Les mesures doivent être réalisées par des professionnels agréés, et conformément aux normes en vigueur.

Si, dans une pièce occupée plus d’une heure par jour, la concentration en gaz excède 400 becquerels par mètre cube d'air (Bq/m3) en valeur moyenne annuelle, des travaux doivent être entrepris pour réduire l’exposition au radon. Ces travaux sont définis après des investigations complémentaires à la mesure. Ils font ensuite l’objet d’un contrôle d’efficacité. 


Pour le lieu de travail 

Le code du travail – article R 4451-136, arrêté du 7 août 2008 – oblige les employeurs à effectuer des mesures tous les cinq ans dans les lieux souterrains où interviennent certains professionnels : tunnels routiers et ferroviaires, les grottes d’intérêt scientifique ou touristique…Entre 400 et 1 000 Bq/m3, les responsables doivent prendre des mesures pour réduire l’exposition des personnes.
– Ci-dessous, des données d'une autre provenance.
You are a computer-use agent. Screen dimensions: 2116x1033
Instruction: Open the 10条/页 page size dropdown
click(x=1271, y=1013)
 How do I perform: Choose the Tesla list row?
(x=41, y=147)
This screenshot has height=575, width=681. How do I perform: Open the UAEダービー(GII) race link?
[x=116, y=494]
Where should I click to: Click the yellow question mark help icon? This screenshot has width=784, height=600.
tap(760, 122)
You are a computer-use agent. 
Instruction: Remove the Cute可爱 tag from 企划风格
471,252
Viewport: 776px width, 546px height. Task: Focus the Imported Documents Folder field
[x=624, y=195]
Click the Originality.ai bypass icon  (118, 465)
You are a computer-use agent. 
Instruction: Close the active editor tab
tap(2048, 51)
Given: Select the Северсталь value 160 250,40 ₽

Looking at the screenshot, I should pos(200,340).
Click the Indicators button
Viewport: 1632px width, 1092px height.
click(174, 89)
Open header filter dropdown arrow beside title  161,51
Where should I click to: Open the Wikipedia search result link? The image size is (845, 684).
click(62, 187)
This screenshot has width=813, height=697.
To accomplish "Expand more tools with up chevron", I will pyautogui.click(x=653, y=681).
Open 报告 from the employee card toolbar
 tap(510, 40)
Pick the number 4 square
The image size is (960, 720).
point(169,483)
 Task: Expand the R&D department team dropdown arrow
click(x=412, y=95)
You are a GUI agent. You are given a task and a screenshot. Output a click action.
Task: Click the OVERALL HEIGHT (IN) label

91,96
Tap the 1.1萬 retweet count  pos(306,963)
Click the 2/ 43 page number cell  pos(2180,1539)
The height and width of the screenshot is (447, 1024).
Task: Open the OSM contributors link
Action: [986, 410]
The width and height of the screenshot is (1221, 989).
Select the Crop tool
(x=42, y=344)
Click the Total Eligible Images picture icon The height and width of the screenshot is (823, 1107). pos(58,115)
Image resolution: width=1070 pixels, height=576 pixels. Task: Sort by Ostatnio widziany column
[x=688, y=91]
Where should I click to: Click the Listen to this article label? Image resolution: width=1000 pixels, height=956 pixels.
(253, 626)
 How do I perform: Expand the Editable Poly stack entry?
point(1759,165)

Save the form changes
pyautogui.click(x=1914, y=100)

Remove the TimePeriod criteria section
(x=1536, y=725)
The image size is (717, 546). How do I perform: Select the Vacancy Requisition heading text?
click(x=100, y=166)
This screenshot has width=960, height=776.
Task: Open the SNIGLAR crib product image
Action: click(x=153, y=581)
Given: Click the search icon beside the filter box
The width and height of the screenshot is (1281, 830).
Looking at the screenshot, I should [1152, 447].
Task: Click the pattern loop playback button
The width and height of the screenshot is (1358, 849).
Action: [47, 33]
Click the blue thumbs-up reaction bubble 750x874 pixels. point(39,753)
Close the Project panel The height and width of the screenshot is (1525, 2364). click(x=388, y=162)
Au-delà de 1 000 Bq/m3, ces mesures doivent être prises « sans délai ».

Les mesures doivent être réalisés par des professionnels agrées et conformément aux normes en vigueur.  


Des évolutions à venir

La directive européenne 2013/59/Euratom, qui fixe les normes de base en matière de radioprotection, devrait faire bouger les lignes. Elle définit un niveau de référence de 300 Bq/m3. Cela devrait conduire à ajuster le niveau d’action actuel en droit français de 400 à 300 Bq/m3.

Elle encourage le recensement des logements dans lesquels les concentrations de radon dépassent ce niveau de référence et la mise en œuvre des mesures d’abaissement. Elle incite les États membres à mieux informer la population, aux niveaux local et national, sur ce gaz radioactif, les risques et les moyens pour abaisser les concentrations.

La transposition de la directive devrait être achevée d’ici à février 2018. La future loi de Santé et le Plan national santé environnement (PNSE 3) prévoient de prendre en compte le radon dans la qualité de l’air intérieur. Un nouveau plan national d’actions pour la gestion du risque lié au radon devrait être lancé dès 2016.